2. Unconditional Election. "While we were yet sinners, Christ died for us." Rom 5:8
3. Limited Atonement. "I am the good shepherd; and I know mine own, and mine own know me, even as the Father knoweth me, and I know the Father; and I lay down my life for the sheep." John 10:14
4. Irresistible Grace. Calvin believed that God was Sovereign: so powerful that He had all the power, we had none. If God called us, we could not resist. "No one can come to Me unless the Father who sent Me draws him; and I will raise him up on the last day." John 6:44
5. Perseverance of the Saints. Once saved always saved. "All that which the Father giveth me shall come unto me; and him that cometh to me I will in no wise cast out." John 6:37
Calvin also believed in double predestination: "All are not created on equal terms, but some are preordained to eternal life, others to eternal damnation; and accordingly, as each has been created for one or other of these ends, we say that he has been predestined to life and death."

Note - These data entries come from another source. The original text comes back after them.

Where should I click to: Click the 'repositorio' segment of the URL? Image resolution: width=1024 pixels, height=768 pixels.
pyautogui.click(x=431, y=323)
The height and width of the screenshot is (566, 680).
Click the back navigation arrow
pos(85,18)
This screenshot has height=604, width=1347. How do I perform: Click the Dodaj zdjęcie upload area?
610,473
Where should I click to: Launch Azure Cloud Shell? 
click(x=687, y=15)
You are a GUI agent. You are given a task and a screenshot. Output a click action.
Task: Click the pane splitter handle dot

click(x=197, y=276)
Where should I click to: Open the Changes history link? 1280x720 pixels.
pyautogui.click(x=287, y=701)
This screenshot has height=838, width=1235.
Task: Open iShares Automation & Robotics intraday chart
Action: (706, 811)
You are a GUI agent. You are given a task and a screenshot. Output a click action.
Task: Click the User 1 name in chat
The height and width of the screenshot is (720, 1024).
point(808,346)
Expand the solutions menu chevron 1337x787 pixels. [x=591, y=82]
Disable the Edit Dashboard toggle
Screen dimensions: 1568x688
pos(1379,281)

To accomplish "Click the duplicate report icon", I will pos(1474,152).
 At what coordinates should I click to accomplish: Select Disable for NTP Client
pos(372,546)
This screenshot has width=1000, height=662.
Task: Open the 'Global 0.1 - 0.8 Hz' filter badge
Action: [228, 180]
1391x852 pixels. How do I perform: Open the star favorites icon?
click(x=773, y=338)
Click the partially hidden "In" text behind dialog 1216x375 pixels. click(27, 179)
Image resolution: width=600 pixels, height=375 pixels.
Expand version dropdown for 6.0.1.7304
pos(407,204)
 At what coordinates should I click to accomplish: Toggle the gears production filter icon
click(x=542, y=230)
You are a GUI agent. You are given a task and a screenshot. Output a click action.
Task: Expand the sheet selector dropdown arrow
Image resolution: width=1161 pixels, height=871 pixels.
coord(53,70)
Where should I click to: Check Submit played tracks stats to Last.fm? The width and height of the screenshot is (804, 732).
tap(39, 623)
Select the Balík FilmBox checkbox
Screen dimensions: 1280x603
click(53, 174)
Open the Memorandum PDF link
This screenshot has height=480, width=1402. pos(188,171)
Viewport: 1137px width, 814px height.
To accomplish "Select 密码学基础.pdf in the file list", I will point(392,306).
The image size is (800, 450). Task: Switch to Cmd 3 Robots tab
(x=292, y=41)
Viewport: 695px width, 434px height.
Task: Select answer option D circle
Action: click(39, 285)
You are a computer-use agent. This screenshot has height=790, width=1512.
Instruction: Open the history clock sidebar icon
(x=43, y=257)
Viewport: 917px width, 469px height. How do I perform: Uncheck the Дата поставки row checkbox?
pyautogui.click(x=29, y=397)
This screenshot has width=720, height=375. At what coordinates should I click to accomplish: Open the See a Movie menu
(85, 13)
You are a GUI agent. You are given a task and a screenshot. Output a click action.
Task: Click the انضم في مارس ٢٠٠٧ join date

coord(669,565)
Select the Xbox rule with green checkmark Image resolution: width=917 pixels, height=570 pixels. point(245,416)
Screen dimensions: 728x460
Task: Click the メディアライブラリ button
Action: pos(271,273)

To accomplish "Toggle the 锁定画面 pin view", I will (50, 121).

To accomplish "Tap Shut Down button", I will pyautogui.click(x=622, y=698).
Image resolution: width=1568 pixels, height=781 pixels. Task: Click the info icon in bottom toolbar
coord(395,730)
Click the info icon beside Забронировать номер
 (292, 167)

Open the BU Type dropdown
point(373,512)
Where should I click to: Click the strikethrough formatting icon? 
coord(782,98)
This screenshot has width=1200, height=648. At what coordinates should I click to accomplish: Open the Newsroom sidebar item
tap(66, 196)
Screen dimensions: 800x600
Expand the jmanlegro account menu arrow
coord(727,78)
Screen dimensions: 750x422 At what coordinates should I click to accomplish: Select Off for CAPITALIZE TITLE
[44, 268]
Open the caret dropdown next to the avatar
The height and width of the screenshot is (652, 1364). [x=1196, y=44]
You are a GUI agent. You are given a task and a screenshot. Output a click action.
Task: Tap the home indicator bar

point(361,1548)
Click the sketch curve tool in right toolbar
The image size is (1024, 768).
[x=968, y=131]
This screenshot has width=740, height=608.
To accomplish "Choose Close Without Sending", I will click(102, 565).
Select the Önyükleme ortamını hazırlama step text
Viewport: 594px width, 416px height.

Arminianism: The Five TULIP points of Calvinism were drawn up after Arminius (16th Century Holland) took issue with Calvin's predestination:
1. Free Will. God gives us free will in order that we can choose Him. If we are not free to choose or not choose, then of what value is our relationship with Him?
2. Conditional Election. "He that believeth and is baptized shall be saved; but he that disbelieveth shall be condemned." Mark 16:16
3. Universal or General Atonement. "God was in Christ reconciling the world unto himself, not reckoning unto them their trespasses, and having committed unto us the word of reconciliation." 2 Cor 5:19
4. Obstructible Grace. "I buffet my body and bring it into bondage: lest by any means, after that I have preached to others, I myself should be rejected."
5. Falling from Grace. "...that by them you fight the good fight, keeping faith and a good conscience, which some have rejected and suffered shipwreck in regard to their faith. Among these are Hymenaeus and Alexander..." I Tim 1:18
Churches of Christ:
In the hard line Churches of Christ there is an emphasis on each person having a fair shot at heaven, and a partially works-oriented salvation-- a distinctly American frontier attitude: loading up the wagon, moving west, establishing one's own independent farm that depended on one's own hard work, no-one else's. This attitude was influential in the Churches of Christ because their theology was formed when they first started gathering in 1790-1810. Even though the settling of the United States ended about 1890, the attitude continued into the industrial age in the idea of American entrepreneurship.
This "pulling oneself up by one's own bootstraps" idea lives on today in the attitude that any American has the ability to build wealth, and once he/she has built that wealth, they have the right to keep it from the government's greedy hands. Americans tend to believe we are all born equal at the starting line of a success race, and anyone who falls behind in that race has fallen behind because of laziness or selfishness. This is a particularly Appalachian attitude.